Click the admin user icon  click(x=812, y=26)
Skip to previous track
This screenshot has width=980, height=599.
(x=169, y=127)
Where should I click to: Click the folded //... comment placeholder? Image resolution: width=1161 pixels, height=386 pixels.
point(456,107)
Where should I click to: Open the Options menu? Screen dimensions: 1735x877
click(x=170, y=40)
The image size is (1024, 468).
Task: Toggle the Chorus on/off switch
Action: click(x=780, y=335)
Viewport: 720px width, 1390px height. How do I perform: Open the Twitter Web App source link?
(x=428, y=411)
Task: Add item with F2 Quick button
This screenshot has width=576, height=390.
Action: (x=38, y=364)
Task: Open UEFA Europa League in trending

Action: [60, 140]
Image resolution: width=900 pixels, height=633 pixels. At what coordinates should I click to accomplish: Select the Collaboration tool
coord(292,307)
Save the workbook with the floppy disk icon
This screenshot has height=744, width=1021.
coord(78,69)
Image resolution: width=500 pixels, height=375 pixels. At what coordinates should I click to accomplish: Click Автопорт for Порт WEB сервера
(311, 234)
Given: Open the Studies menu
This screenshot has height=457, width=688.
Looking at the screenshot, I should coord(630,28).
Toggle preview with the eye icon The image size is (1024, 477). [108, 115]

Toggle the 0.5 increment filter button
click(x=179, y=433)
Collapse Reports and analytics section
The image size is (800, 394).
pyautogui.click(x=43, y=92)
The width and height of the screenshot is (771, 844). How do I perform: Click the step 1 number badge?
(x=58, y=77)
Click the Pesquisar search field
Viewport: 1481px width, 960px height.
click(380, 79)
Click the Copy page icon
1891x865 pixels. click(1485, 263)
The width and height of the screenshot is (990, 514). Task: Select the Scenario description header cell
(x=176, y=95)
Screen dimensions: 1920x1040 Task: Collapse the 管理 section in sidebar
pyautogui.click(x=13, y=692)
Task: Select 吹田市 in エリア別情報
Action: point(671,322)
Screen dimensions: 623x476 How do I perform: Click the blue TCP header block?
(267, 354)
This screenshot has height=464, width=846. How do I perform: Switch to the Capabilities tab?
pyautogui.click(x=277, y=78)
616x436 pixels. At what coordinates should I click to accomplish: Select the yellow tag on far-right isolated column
************
- **Work required**
The whole of the data is to be returned with every line intact.

- **Solution to the exercise**
Click the admin user icon  click(x=812, y=26)
Skip to previous track
This screenshot has width=980, height=599.
(x=169, y=127)
Where should I click to: Click the folded //... comment placeholder? Image resolution: width=1161 pixels, height=386 pixels.
point(456,107)
Where should I click to: Open the Options menu? Screen dimensions: 1735x877
click(x=170, y=40)
The image size is (1024, 468).
Task: Toggle the Chorus on/off switch
Action: click(x=780, y=335)
Viewport: 720px width, 1390px height. How do I perform: Open the Twitter Web App source link?
(x=428, y=411)
Task: Add item with F2 Quick button
This screenshot has width=576, height=390.
Action: (x=38, y=364)
Task: Open UEFA Europa League in trending

Action: [60, 140]
Image resolution: width=900 pixels, height=633 pixels. At what coordinates should I click to accomplish: Select the Collaboration tool
coord(292,307)
Save the workbook with the floppy disk icon
This screenshot has height=744, width=1021.
coord(78,69)
Image resolution: width=500 pixels, height=375 pixels. At what coordinates should I click to accomplish: Click Автопорт for Порт WEB сервера
(311, 234)
Given: Open the Studies menu
This screenshot has height=457, width=688.
Looking at the screenshot, I should coord(630,28).
Toggle preview with the eye icon The image size is (1024, 477). [108, 115]

Toggle the 0.5 increment filter button
click(x=179, y=433)
Collapse Reports and analytics section
The image size is (800, 394).
pyautogui.click(x=43, y=92)
The width and height of the screenshot is (771, 844). How do I perform: Click the step 1 number badge?
(x=58, y=77)
Click the Pesquisar search field
Viewport: 1481px width, 960px height.
click(380, 79)
Click the Copy page icon
1891x865 pixels. click(1485, 263)
The width and height of the screenshot is (990, 514). Task: Select the Scenario description header cell
(x=176, y=95)
Screen dimensions: 1920x1040 Task: Collapse the 管理 section in sidebar
pyautogui.click(x=13, y=692)
Task: Select 吹田市 in エリア別情報
Action: point(671,322)
Screen dimensions: 623x476 How do I perform: Click the blue TCP header block?
(267, 354)
This screenshot has height=464, width=846. How do I perform: Switch to the Capabilities tab?
pyautogui.click(x=277, y=78)
616x436 pixels. At what coordinates should I click to accomplish: Select the yellow tag on far-right isolated column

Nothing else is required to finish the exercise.